石家庄综合试验站

  葡萄是世界第二大水果，无核葡萄更是由于食用方便、酿酒制干快捷等优势，成为产业发展及育种研究的热点。目前在葡萄无核相关基因的研究方面，发现了一些与葡萄胚发育和败育相关的基因。其中，VvAGL11、VvMADS39、VvMC1、VvHDZ28、VvHDZ13、VvWRKY20、VvGA3ox2、VvGA2ox3等基因在葡萄无核过程中与胚败育显著相关。本研究以火焰无核为试材，监测无核过程中胚珠的形态与生理指标变化，结合上述无核基因的差异表达，以期为探究无核机理、开发无核标记筛选无核种质奠定基础。

  1 材料与方法

  1.1 各时期葡萄胚珠材料及相关辅助数据的采集

  在盛花后20d-50d内，间隔3-5d采集火焰无核的胚珠。随机选取2穗，挑选果粒大小均匀一致的果粒，剥取胚珠，测量10粒果的质量、纵横径，且随机选取一定数量胚珠称量其质量，折算为百粒胚珠重。胚珠液氮速冻，置于-80℃超低温冰箱中保存备用。

  1.2 无核相关基因的表达分析

  采用FinePure多糖多酚植物RNA提取试剂盒（济凡生物，北京）提取RNA，NanoDrop 2000 微量分光光度计检测RNA浓度和纯度，用Hifair® Ⅱ 1st Strand cDNA Synthesis Kit（奕圣生物，上海）将RNA反转录为cDNA，-20℃保存。根据NCBI上各基因序列，采用NCBI的Primer-BLAST在线软件设计表达引物，同时参考文献中引物，共得8对引物，由生工生物工程（上海）股份有限公司合成（表1）。

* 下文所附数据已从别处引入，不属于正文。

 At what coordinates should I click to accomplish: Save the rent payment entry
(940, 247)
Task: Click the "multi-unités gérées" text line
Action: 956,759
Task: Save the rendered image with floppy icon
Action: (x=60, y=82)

  以火焰无核不同时期的cDNA为模板，葡萄Actin作为内参基因，使用ChamQ Universal SYBR qPCR Master Mix（诺唯赞，上海）进行PCR扩增。qPCR反应体系：cDNA 3μL、上下游引物各0.5μL，Mix 10μL、加灭菌双蒸水至总体积20μL。qPCR程序为：95℃ 3min；95℃ 10s，60℃ 30s，40个循环。反应结束后分析溶解曲线，每个样品3次重复。基因的相对表达量按Agilent AriaMx定量PCR仪使用说明进行分析。

  2 结果与分析

  2.1 火焰无核葡萄胚珠发育动态

  由图1A可以看出，火焰无核的粒重和胚珠质量均较小，平均粒重不超过1g，百粒胚珠质量不超过0.5g。由图1A、B可以看出火焰无核胚珠纵横径在花后20DAF-29DAF呈现较快的增长趋势，之后稍显停滞，35DAF后胚珠开始变黄、纵横径开始缓慢增加。采集胚珠时，35DAF的火焰无核胚珠开始发黄变软，41DAF时几乎全部的胚珠变黄变软变瘪。

  2.2 无核相关基因在火焰无核中的表达分析

  由图2可知，8个无核相关基因在火焰无核胚珠发育过程中呈现不同的表达趋势。其中，VvMADS39、VvMC1、VvWRKY20的表达量在胚珠发育的各个时期相差不大，但VvMADS39在花后29d的胚珠中表达量最高，VvWRKY20则最低。VvAGL11、VvHDZ13、VvGA2ox3随着胚珠发育表达量明显降低，其中VvAGL11、VvHDZ13在花后29d的表达量仅有花后24d表达量的1/2、1/6。VvGA3ox2只在花后29d大量表达，相对表达量到达15。VvHDZ28的表达量在花后32d开始增加，随后保持高表达。

  3 讨论与结论

  胚珠发育动态显示粒重和果粒纵横径在29DAF-35DAF出现停滞，胚珠质量在24DAF-32DAF增长停滞，且29DAF达到最高，可以推断火焰无核胚珠在花后29d开始败育。

  基因差异表达分析结果显示，部分基因表达趋势与现有研究相近。比如，VvMADS39基因在火焰无核花后29d的胚珠中表达量最高，而后逐渐降低，与前人研究相同（王莉，2017）。但部分基因表达量及表达趋势则差异较大，如VvMC1在无核白葡萄胚珠发育10DAF-30DAF时表达趋势一致且表达量较稳定，而在胚珠发育至35DAF时VvMC1突然上调，40DAF后下调至正常水平（巩培杰，2013），本研究中VvMC1的表达量则一直较平稳，表达差异不明显。因此推测，现有的无核相关基因可能具有一定的品种特异性。